Wednesday, June 24, 2009

Really Bayesian logistic regression in Python

Posted by Danny Tarlow
The typical derivation for logistic regression uses a maximum likelihood objective: vary model parameters so that the probability of the data given the model is greatest.

In practice, we need to be careful using maximum likelihood because of its tendency towards overfitting. One of the easiest ways to address the problem is to add some regularization to the objective -- telling the model that you prefer weights that are small, in turn encouraging the model to be simple. By simple, I mean less likely to pick up on spurious correlations in the data.

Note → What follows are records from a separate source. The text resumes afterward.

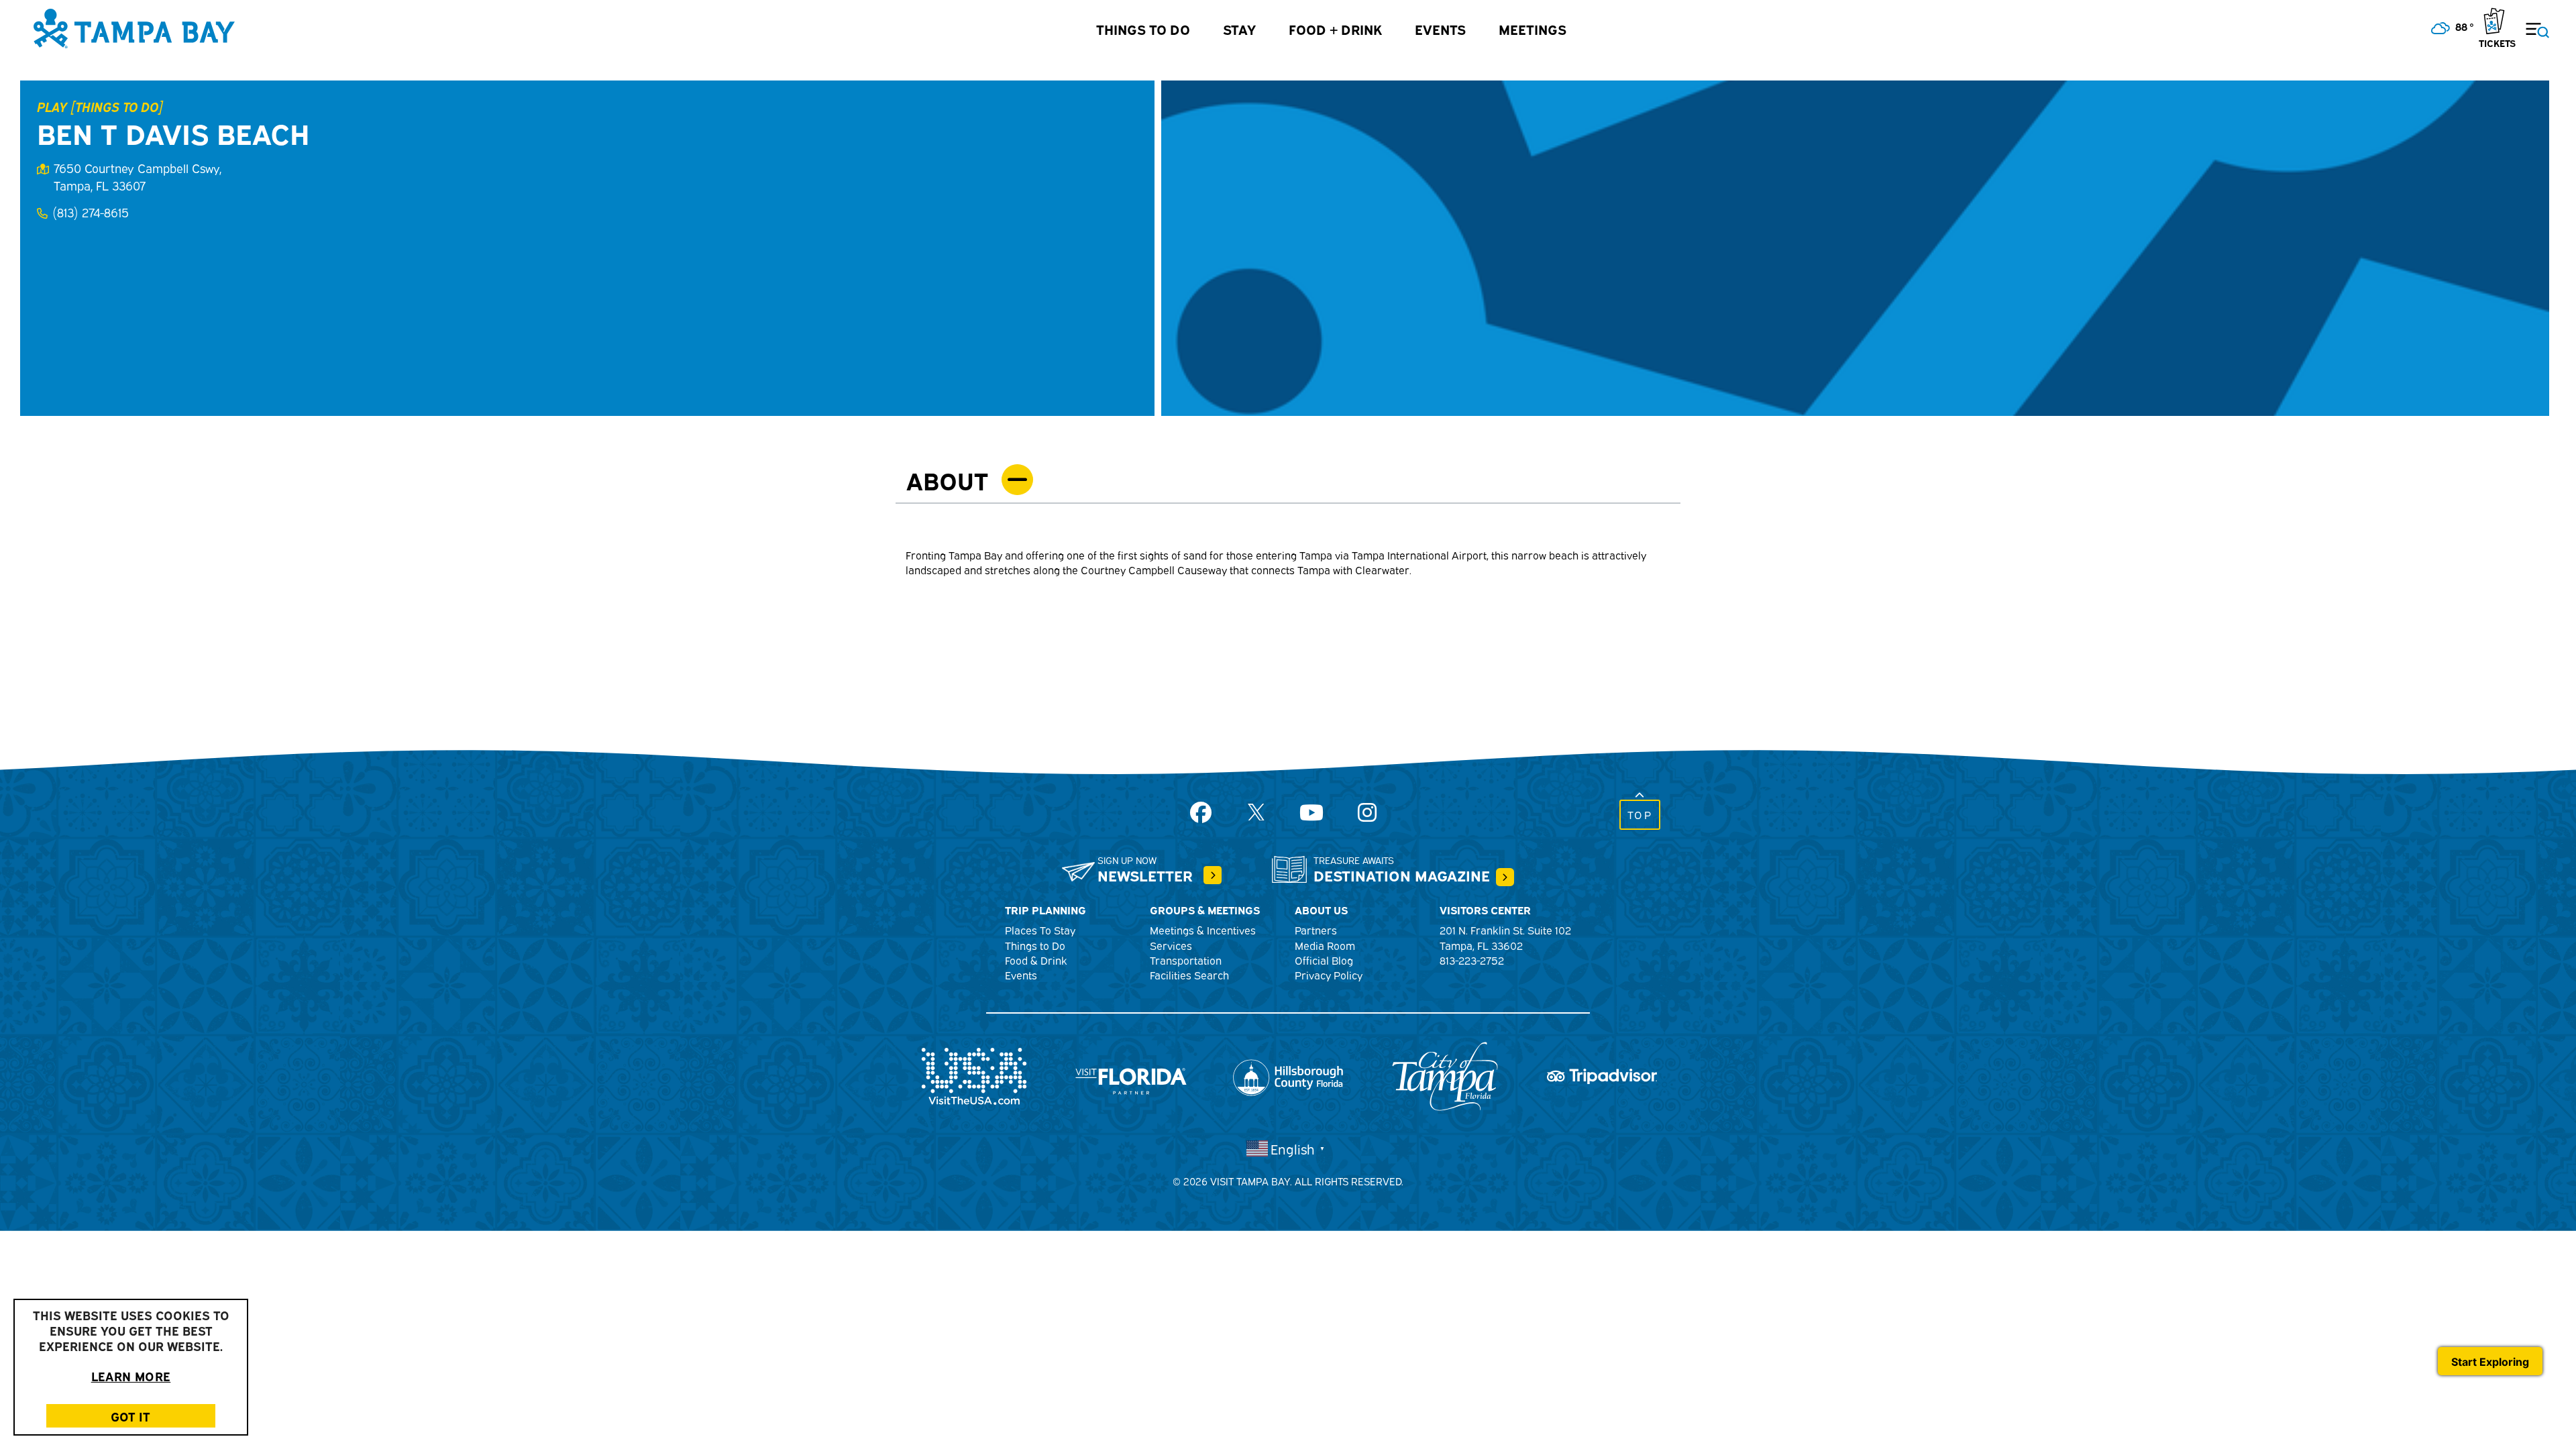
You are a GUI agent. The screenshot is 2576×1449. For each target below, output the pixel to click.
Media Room (1325, 945)
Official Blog (1324, 960)
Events (1440, 28)
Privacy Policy (1328, 974)
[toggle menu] (2529, 22)
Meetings (1532, 28)
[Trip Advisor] (1602, 1074)
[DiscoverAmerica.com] (974, 1074)
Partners (1316, 929)
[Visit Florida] (1131, 1074)
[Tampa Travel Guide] (1212, 875)
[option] (1855, 248)
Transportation (1186, 960)
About (947, 479)
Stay (1239, 28)
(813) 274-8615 (90, 212)
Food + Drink (1335, 28)
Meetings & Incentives (1203, 929)
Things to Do (1143, 28)
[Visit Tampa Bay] (134, 26)
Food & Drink (1036, 960)
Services (1171, 945)
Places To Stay (1040, 929)
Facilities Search (1189, 974)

I don't think this was the original motivation for regularization (maybe a reader can help me if I'm wrong), but somebody eventually noticed that you could frame standard L1 or L2 regularization as equivalent to placing independent, zero-mean Laplace or Gaussian priors, respectively, on the model parameters. Then, optimizing an objective that includes both the prior and the maximum likelihood term means we're finding the MAP (maximum a posteriori) setting of parameters. Not only does our model work a little better, but we can also now get away with saying that we're being Bayesian. I'll let you decide which benefit is more important =P

Still, there's something a little unsatisfying to the whole thing. We still don't have a very good idea about how sensitive our model is to changes in the model parameters, and we only have one set of weights to make predictions with -- which will probably give us overconfident predictions.

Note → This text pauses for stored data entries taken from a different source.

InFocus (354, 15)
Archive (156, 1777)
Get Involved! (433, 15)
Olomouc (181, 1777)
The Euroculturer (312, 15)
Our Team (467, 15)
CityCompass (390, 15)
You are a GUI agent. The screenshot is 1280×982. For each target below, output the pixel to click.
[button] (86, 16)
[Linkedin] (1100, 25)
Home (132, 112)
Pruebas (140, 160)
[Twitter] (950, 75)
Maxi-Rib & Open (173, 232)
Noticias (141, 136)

Instead, I wanted a model that was really Bayesian. By really Bayesian, I mean that I want a distribution over model parameters as my answer. Somebody could easily complain that (in this implementation) I'm not maintaining a distribution over my hyperparameters, so in that sense I'm not being really Bayesian, and that would be a nitpicky but valid complaint.

Anyhow, I took my logistic regression code as a starting point, and I modified it to be really Bayesian.

I started by deciding I wanted to go the Markov Chain Monte Carlo route, and I am fine alternating through each parameter and resampling from its conditional distribution while holding all other parameters fixed. However, I didn't want a Gibbs sampler because the normalization constants in the conditional distributions looked intimidating. By my math, the Gaussian case looks something like the following:
P(b_k | b_{-k}) \propto exp[ \sum_k log N(b_k | 0, \alpha) + \sum_i log(g(y_i * (b_{-k} x_{i-k} + b_k x_{ik})))]

where I use the notation b_{-k} to mean all b except for b_k, and alpha is the precision of the prior (and equivalently the strength of the regularization).

I got about this far, didn't see any easy way to move the likelihood terms into a big Gaussian, then I thought about computing the integral over b_k of that distribution. Soon after, I decided I didn't want to deal with computing the normalization constant.

The next step for me was to turn to slice sampling. Wikipedia has a short post on it, but I think Radford's paper is better motivated and easier to understand. Regardless, the big idea is as follows:
The method is based on the observation that to sample a random variable one can sample uniformly from the region under the graph of its density function.
The nice part about slice sampling is that we never need to evaluate the normalization constant. All we need is the ability to evaluate the likelihood function under any given setting of weights, and to find intervals of the range of the density function that lie below some value. If you haven't seen slice sampling before, I recommend reading the paper for the details. There's nothing I can say that will explain it better than Radford. Skip straight to Section 3 if you just want to get right into it.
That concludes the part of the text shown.